We're also paying an emotional price.
Author Anna Jane Grossman, who recently released Obsolete: An Encyclopedia of Once Common Things Passing Us By, told ABC's Nightline, "I'm 30 years old, and I feel already like time is going so quickly and everything is so different than it was. Ten years ago I didn't have a cell phone, I don't think I had a laptop and I still listened to a Walkman. All of those things now seem like so ancient history. … I would say that we're losing a certain sense of personal touch and a certain sense of real human connection. … It makes me wonder how people are going to develop differently. If we don't talk on phones and have long telephone conversations like we used to, well is that going to change how we have conversations in general?"
Assessing Our Own Assimilation
While Ms. Grossman, those students in that video I mentioned and researchers around the world can see how their lives and relationships have changed just as surely as VCRs gave way to DVD players which are giving way to Blu-ray, I wonder if we can. Actually, I wonder if any of us can accurately see all the ways in which we have been affected by the Internet, smartphones and the host of electronic gadgets that now surround us like a phalanx of, well, Charlemagne's soldiers.

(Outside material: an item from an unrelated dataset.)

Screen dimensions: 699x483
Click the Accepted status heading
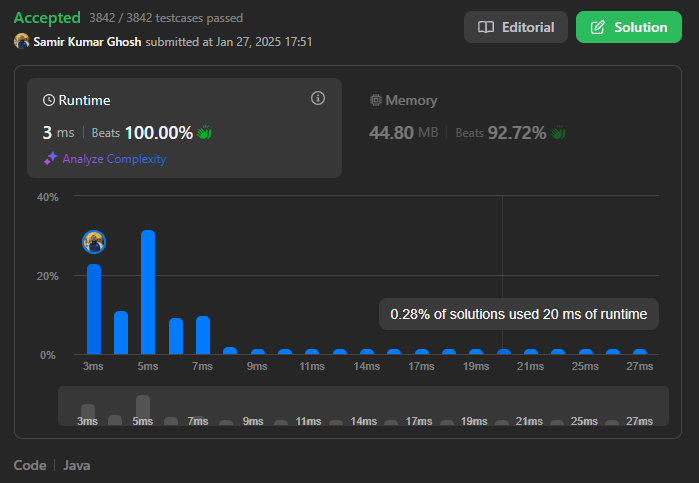pos(47,18)

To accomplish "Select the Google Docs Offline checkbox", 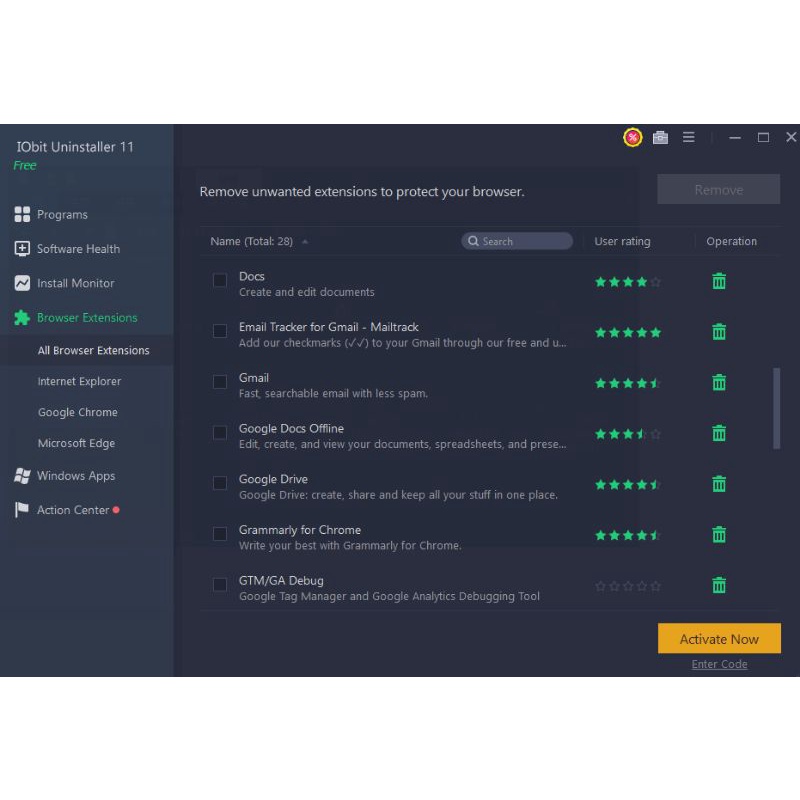I will click(220, 433).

In many ways we're like frogs in water that's growing hotter, unaware of how we're being "boiled" since memories of our lives before Internet 1.0 can be murky at best. And were we ever aware of how our brains responded to folded maps as opposed to TomToms in the first place? Or what our minds and hearts were like before we checked our e-mail nearly 37 times an hour, as research shows that many people now do?
Doctors at the University of California, San Diego, have examined how our streaming digital feeds of constant infotainment are affecting our empathy and ability to make wise choices. Rather than being outraged or even mildly upset by news of murders, suffering, assaults, child abuse or war, for example, many people have virtually no response at all. The UCSD study reads, "The rapidity of attention-requiring information, which hallmarks the digital age, might reduce the frequency of full experience of emotions, with potentially negative consequences." And the study's co-author, Dr. Antonio Damasio, adds, "I'm worried about what is happening in the abrupt juxtapositions that you find, for example, in the news. Perhaps all we can say is, 'not so fast.'"

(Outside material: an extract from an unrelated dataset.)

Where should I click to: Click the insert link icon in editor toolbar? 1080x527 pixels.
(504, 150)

London-based psychologist Felix Economakis, who specializes in the effects of stress, has equally disturbing news regarding the infotainment stream: "Our poor brains are definitely suffering information overload. Technology is making quantum leaps, bombarding us with new things to focus on, but we have not been able to catch up and adapt. Our brains' attention levels are finite. When everything is screaming at us, we start withdrawing so that normally nice people become unempathetic."
I've seen Economakis' description in action. Even in myself.
The Book of Daniel prophesies that "many shall run to and fro, and knowledge shall be increased." Did the old prophet have our Internet-age in mind? With the recent invention of information overload, we certainly do run, and often in circles. And though we can't stop the world's technological avalanche, we can echo Damasio's words, "Not so fast!" We can shut down the stream long enough to catch our breath. We can decide that we really don't need to see all 20 hours of video that was just uploaded 60 seconds ago. Maybe we can even talk to someone face-to-face.